Fri, Sep. 23, 12:38 PM
- Updated interim data from a Phase 2a clinical trial evaluating a triple combination regimen in treatment-naive patients with hepatitis C virus (HCV) genotype 1 infection demonstrated a cure rate (SVR12) of 100% after only six weeks of treatment. The results were presented today at the European Association for the Study of the Liver Special Conference in Paris.
- The study is designed to assess the safety, pharmacokinetics and efficacy of different dosing regimens of odalasvir (ODV) and AL-335, with or without simeprevir (SMV). All patients (n=60) receiving a once-daily dose of AL-335 and SMV and ODV every other day achieved clinical cure (sustained virologic response 12 weeks post treatment or SVR12) after six weeks of therapy.

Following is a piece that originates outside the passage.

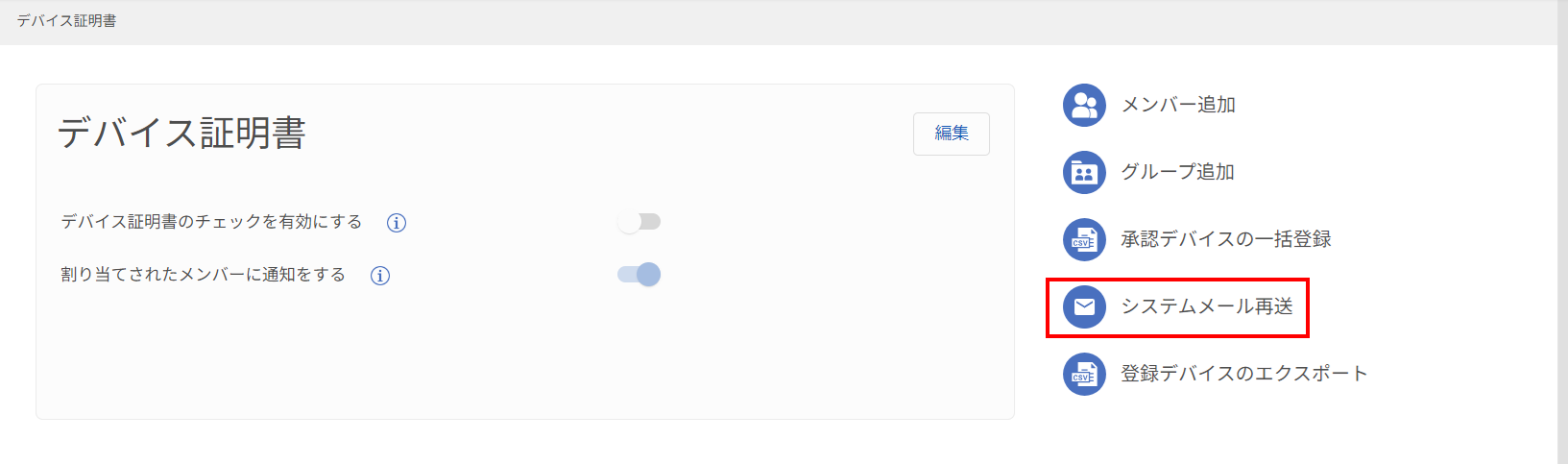
Task: Open info icon beside 割り当てされたメンバーに通知をする
Action: click(380, 276)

- All patients in cohort 1 (n=20) achieved SVR24 (sustained virologic response 24 weeks post treatment) with an eight-week regimen of AL-335 400 mg/ODV 50 mg/SMV 100 mg. Cohorts 3 & 4 (n=20 each) assessed the triple combination of AL-335 800 mg/ODV 50 mg/SMV 75 mg for six and eight weeks, respectively. All achieved SVR12.

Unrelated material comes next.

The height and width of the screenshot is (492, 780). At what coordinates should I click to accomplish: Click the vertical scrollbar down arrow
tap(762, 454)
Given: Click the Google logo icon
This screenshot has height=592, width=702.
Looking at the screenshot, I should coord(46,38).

- In cohort 2, 90% (n=18/20) of patients achieved SVR12 based on an eight-week dual regimen of AL-335 800 mg and ODV 50 mg.
- The triple combination regimen will be further investigated in Phase 3 studies.

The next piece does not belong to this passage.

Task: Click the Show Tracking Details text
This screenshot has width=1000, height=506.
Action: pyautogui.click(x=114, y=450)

- AL-335 is a uridine-based nucleoside NS5B polymerase inhibitor being developed by Janssen (JNJ -0.4%) unit Alios BioPharma. Odalasvir (formerly ACH-3102) is an NS5A inhibitor discovered by Achillion Pharmaceuticals (ACHN +4.7%). Simeprevir, a NS3/4A protease inhibitor, is currently marketed by Janssen as Olysio.
Fri, Sep. 23, 9:03 AM
- Janssen Biotech (NYSE:JNJ) submits its Biologics License Application (BLA) to the FDA seeking approval of sirukumab for the treatment of adult patients with moderately to severely active rheumatoid arthritis (RA), a chronic systemic inflammatory condition affecting ~1.5M Americans.
- The data supporting the filing was generated in five late-stage studies in its SIRROUND program.
- Sirukumab is being co-developed by GlaxoSmithKline (NYSE:GSK) and Janssen Biologics in a partnership that began in late 2011. It is a human monoclonal IgG kappa antibody that binds to interleukin-6 (IL-6), a cytokine that plays a key role in autoimmune conditions. The companies expect it to be a blockbuster generating peak sales of $1B+. It is also being investigated for the treatment of major depressive disorder, lupus nephritis, systemic lupus erythematosus, asthma and polymyalgia rheumatica.
Wed, Sep. 21, 8:49 AM
- The FDA approves Janssen Pharmaceuticals' (NYSE:JNJ) INVOKAMET XR (canagliflozin/metformin hydrochloride extended release) as an adjunct to diet and exercise to improve blood glucose control in adults with type 2 diabetes (T2D). The once-daily pill combines INVOKANA (canagliflozin) with an extended-release formulation of metformin.
- Previously: Janssen submits NDA for extended release formulation of INVOKAMET for type 2 diabetics (Nov. 20, 2015)
Mon, Sep. 19, 10:41 AM
- Geron (GERN +6.4%) heads north on increased volume in response to its announcement of a license deal with Janssen Pharmaceuticals (JNJ +0.2%). The company has granted Janssen exclusive global rights to develop and commercialize products based on Geron's specialized oligonucleotide backbone chemistry in addition to RNA interference candidates for the treatment of all human disorders except blood and bone marrow cancers and exclusive of telomerase inhibitors.
- Geron has also granted Janssen a non-exclusive global license to develop and commercialize oligonucleotides based on Geron's patents covering the synthesis of monomers (building blocks of oligonucleotides). Janssen Biotech has non-exclusive rights to the same intellectual property under their November 2014 imetelstat agreement.
- Under the terms of the deal, Geron will receive an upfront payment of $5M, up to $75M in milestones and low-single-digit royalties on global net sales of each licensed product.